▸ TEXT UNDER STUDY:

-- Opening Marker --


    The frightened woman called out her employer’s name and waited in vain for an answer.  Receiving none she gently opened the bedroom door and stuck her head inside.

    Wearing a pink silk kimono over a blue silk nightgown, Louise Lawson was lying facedown on the lace-trimmed linen cover of the mahogany bed.  Her hands were tied behind her back with strips of silk stocking, and the same material bound her ankles.

    Louise’s pet dog sat in a corner patiently waiting for its own release.  The terrier was anchored to a chair with an improvised rope of shredded cloth rather than its leather leash, which had been used to secure its owner’s right foot to the sideboard of the bed.

    The maid presumed her mistress was only unconscious until she tried to revive her.  A thick bath towel, held firmly in place by adhesive tape, covered the face of the young woman and had suffocated her to death.

-- Closing Marker --

▸ DATA UNDER STUDY:
-- Opening Marker --

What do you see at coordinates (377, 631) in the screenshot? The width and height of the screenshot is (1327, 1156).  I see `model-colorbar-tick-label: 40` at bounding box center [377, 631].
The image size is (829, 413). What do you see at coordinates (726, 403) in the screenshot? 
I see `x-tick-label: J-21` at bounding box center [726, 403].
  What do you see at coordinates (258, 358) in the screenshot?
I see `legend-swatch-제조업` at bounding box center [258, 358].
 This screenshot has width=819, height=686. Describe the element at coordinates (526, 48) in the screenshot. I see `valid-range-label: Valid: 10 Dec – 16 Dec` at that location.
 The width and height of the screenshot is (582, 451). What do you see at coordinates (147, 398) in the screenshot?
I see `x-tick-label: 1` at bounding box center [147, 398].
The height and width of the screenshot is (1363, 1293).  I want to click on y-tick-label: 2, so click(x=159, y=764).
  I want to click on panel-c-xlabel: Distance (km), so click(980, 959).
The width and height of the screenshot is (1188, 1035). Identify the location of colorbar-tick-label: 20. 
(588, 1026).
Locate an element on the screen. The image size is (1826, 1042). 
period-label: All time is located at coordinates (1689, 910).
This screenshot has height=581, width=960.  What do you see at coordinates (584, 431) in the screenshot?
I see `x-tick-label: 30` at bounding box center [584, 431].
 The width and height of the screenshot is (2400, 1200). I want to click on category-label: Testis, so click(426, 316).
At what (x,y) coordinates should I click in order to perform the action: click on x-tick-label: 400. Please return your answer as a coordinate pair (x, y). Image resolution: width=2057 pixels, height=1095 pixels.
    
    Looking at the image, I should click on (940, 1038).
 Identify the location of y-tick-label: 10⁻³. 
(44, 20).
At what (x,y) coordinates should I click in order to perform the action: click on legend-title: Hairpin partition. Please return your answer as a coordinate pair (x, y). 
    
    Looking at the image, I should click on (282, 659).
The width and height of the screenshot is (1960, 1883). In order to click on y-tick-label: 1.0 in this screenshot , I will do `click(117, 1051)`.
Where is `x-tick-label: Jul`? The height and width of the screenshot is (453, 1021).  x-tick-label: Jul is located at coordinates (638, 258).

-- Closing Marker --

▸ TASKS AND EXERCISES:
**A)** List every item made of silk that the passage about Louise Lawson's death mentions.
**B)** Continue the passage about Louise Lawson's death from where it stops.

▸ RESPONSES FOR EACH TASK:
**A)**
- pink silk kimono
- blue silk nightgown
- silk stocking

**B)**
    The hysterical maid ran screaming from the apartment and buzzed for the elevator.  Operator Thomas Kane passed the shocking news onto the switchboard, which summoned the police.

    Within minutes the crime scene was crawling with cops.  They found stacks of letters, mainly from men and most of an affectionate nature, and a half dozen framed photographs of male admirers ranging in age from 25 to 60.

    As the homicide squad combed the premises for clues, the telephone rang and the lead investigator picked up the receiver.  The caller identified himself as Gerhard M. Dahl, chairman of the Brooklyn-Manhattan Transit Corporation.

    Two bells went off in the veteran detective’s head.  First, a portrait photo inscribed “Jerry Doll” prominently displayed on the victim’s dresser.  Second, brokerage receipts showing she was the proud owner of $12,000 worth of BMT stock.

    The living “doll” announced he was ready to answer any questions at a nearby restaurant, where he just happened to be dining with his lawyer and a deputy police commissioner.

    During the discussion, which hardly qualified as an interrogation, Dahl filled in the blanks about Louise Lawson.  A native of Alvarado, a small community south of Fort Worth, she migrated to New York in 1918 to pursue a career on the stage and screen.  After six years in the Big Apple, her lone legitimate credit was a bit part in a silent movie.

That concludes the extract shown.